PROBLEM STATEMENT:
Your task is to print, exactly and only, the lines from the start of the entries below through the line with "Task: Toggle the Image overlay checkbox". Include both ends, but skip the pictures.

======== MATERIAL FOR THIS TASK ========

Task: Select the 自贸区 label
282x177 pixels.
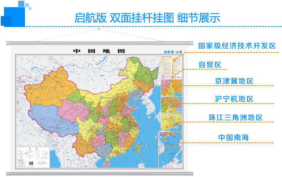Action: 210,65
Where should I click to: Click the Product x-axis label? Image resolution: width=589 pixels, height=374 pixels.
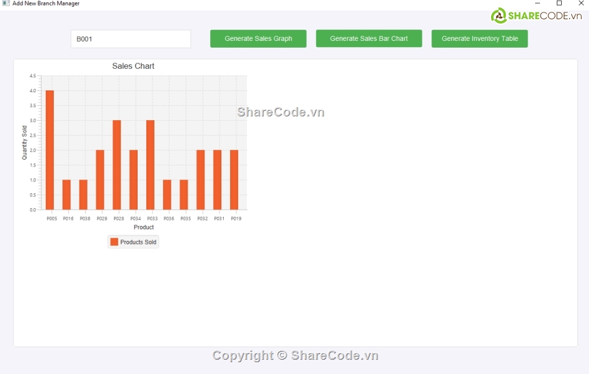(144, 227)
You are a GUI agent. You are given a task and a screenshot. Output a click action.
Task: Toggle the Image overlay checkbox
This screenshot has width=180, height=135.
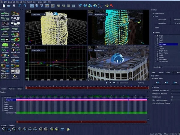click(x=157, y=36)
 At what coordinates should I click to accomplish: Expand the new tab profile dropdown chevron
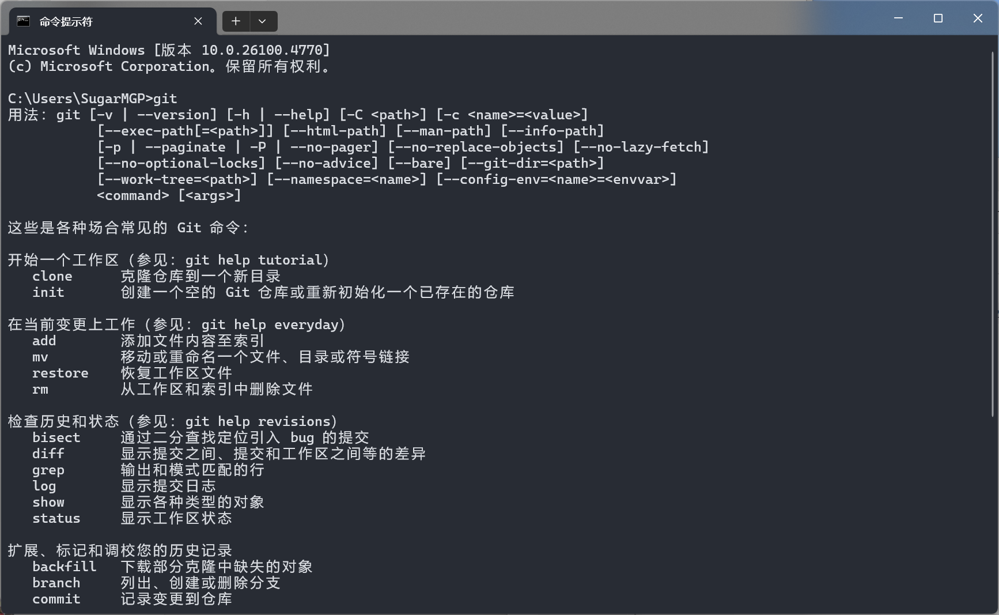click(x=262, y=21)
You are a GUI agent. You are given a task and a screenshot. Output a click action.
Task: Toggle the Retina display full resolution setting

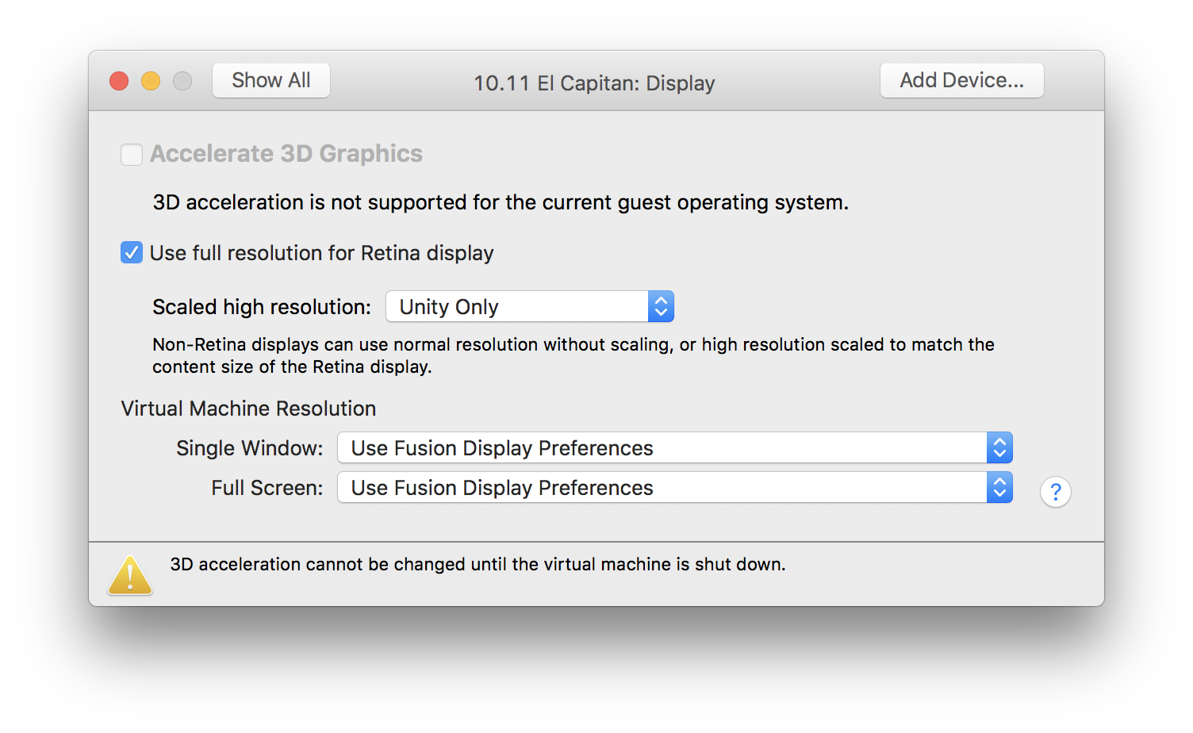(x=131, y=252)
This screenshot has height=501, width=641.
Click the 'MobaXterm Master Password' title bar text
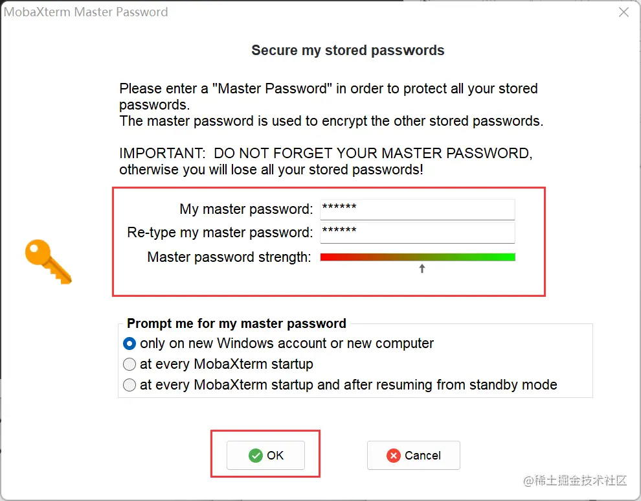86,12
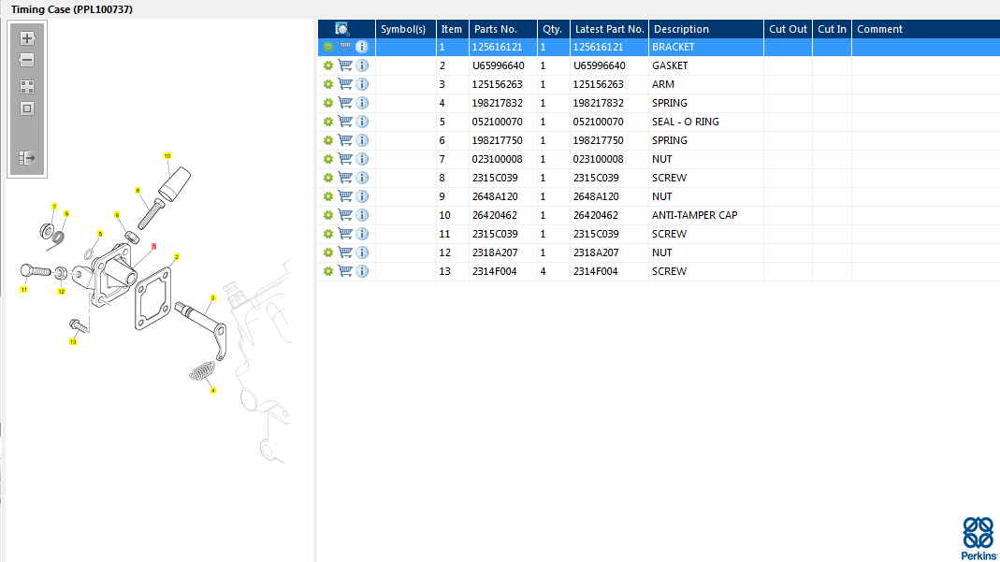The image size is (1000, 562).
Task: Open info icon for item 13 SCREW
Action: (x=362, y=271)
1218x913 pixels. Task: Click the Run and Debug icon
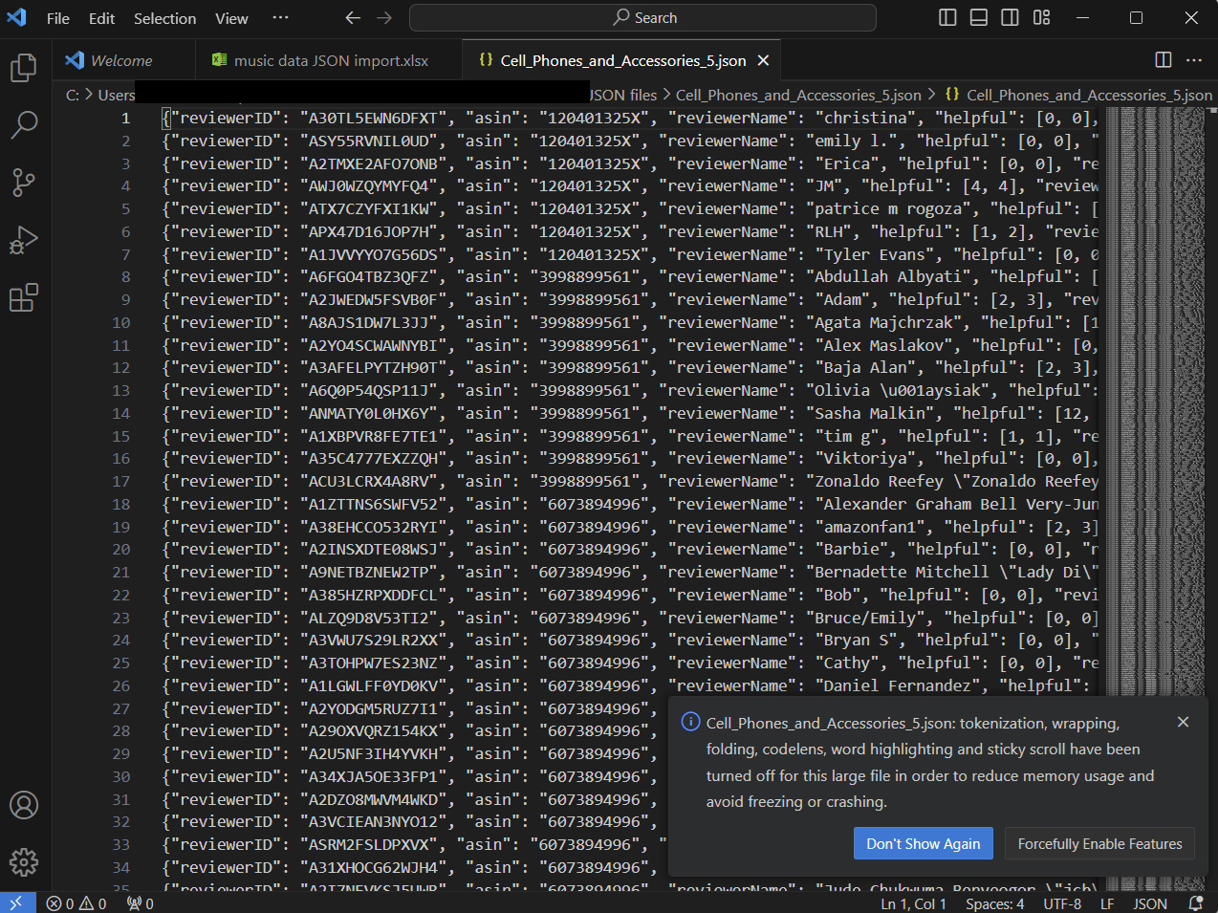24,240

========

RESPONSE TO THE TASK:
Task: Select the 自贸区 label
282x177 pixels.
Action: 210,65
Where should I click to: Click the Product x-axis label? Image resolution: width=589 pixels, height=374 pixels.
(144, 227)
You are a GUI agent. You are given a task and a screenshot. Output a click action.
Task: Toggle the Image overlay checkbox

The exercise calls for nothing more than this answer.